**TO BE DONE**
Transcribe each of the following records line by line, keeping every character as it appears.

* start *

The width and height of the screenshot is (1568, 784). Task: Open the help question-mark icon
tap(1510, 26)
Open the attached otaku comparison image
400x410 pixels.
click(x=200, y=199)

* end *

**SOLUTION FOR THIS PROBLEM**
The width and height of the screenshot is (1568, 784). Task: Open the help question-mark icon
tap(1510, 26)
Open the attached otaku comparison image
400x410 pixels.
click(x=200, y=199)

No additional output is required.